* The task
Would you write out the records below exactly as given?

* Data to use
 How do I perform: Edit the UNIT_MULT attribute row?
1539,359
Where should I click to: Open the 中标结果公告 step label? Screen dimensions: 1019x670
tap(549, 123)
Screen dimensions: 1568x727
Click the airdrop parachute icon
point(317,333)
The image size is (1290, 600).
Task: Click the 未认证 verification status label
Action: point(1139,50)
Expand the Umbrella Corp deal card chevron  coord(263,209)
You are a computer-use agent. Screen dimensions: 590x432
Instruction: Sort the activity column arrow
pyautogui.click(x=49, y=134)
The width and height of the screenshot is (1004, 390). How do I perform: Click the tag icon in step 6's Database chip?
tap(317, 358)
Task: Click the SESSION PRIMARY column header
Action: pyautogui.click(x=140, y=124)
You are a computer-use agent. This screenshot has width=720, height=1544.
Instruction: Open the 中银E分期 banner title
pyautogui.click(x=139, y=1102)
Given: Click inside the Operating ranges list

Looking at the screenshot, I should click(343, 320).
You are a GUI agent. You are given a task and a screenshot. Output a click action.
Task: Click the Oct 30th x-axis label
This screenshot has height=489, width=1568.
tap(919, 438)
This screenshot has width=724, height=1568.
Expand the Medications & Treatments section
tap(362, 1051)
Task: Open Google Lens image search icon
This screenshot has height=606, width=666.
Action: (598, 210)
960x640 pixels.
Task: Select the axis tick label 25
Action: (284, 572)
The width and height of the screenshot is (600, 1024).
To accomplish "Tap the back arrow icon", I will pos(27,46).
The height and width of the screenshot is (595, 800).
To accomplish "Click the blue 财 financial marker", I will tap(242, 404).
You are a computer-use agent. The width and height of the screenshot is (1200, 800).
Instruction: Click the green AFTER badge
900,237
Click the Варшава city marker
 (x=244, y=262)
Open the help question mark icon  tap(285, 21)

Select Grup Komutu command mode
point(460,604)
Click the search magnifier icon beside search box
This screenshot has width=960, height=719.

* Solution to this exercise
 How do I perform: Edit the UNIT_MULT attribute row?
1539,359
Where should I click to: Open the 中标结果公告 step label? Screen dimensions: 1019x670
tap(549, 123)
Screen dimensions: 1568x727
Click the airdrop parachute icon
point(317,333)
The image size is (1290, 600).
Task: Click the 未认证 verification status label
Action: point(1139,50)
Expand the Umbrella Corp deal card chevron  coord(263,209)
You are a computer-use agent. Screen dimensions: 590x432
Instruction: Sort the activity column arrow
pyautogui.click(x=49, y=134)
The width and height of the screenshot is (1004, 390). How do I perform: Click the tag icon in step 6's Database chip?
tap(317, 358)
Task: Click the SESSION PRIMARY column header
Action: pyautogui.click(x=140, y=124)
You are a computer-use agent. This screenshot has width=720, height=1544.
Instruction: Open the 中银E分期 banner title
pyautogui.click(x=139, y=1102)
Given: Click inside the Operating ranges list

Looking at the screenshot, I should click(343, 320).
You are a GUI agent. You are given a task and a screenshot. Output a click action.
Task: Click the Oct 30th x-axis label
This screenshot has height=489, width=1568.
tap(919, 438)
This screenshot has width=724, height=1568.
Expand the Medications & Treatments section
tap(362, 1051)
Task: Open Google Lens image search icon
This screenshot has height=606, width=666.
Action: (598, 210)
960x640 pixels.
Task: Select the axis tick label 25
Action: (284, 572)
The width and height of the screenshot is (600, 1024).
To accomplish "Tap the back arrow icon", I will pos(27,46).
The height and width of the screenshot is (595, 800).
To accomplish "Click the blue 财 financial marker", I will tap(242, 404).
You are a computer-use agent. The width and height of the screenshot is (1200, 800).
Instruction: Click the green AFTER badge
900,237
Click the Варшава city marker
 (x=244, y=262)
Open the help question mark icon  tap(285, 21)

Select Grup Komutu command mode
point(460,604)
Click the search magnifier icon beside search box
This screenshot has width=960, height=719.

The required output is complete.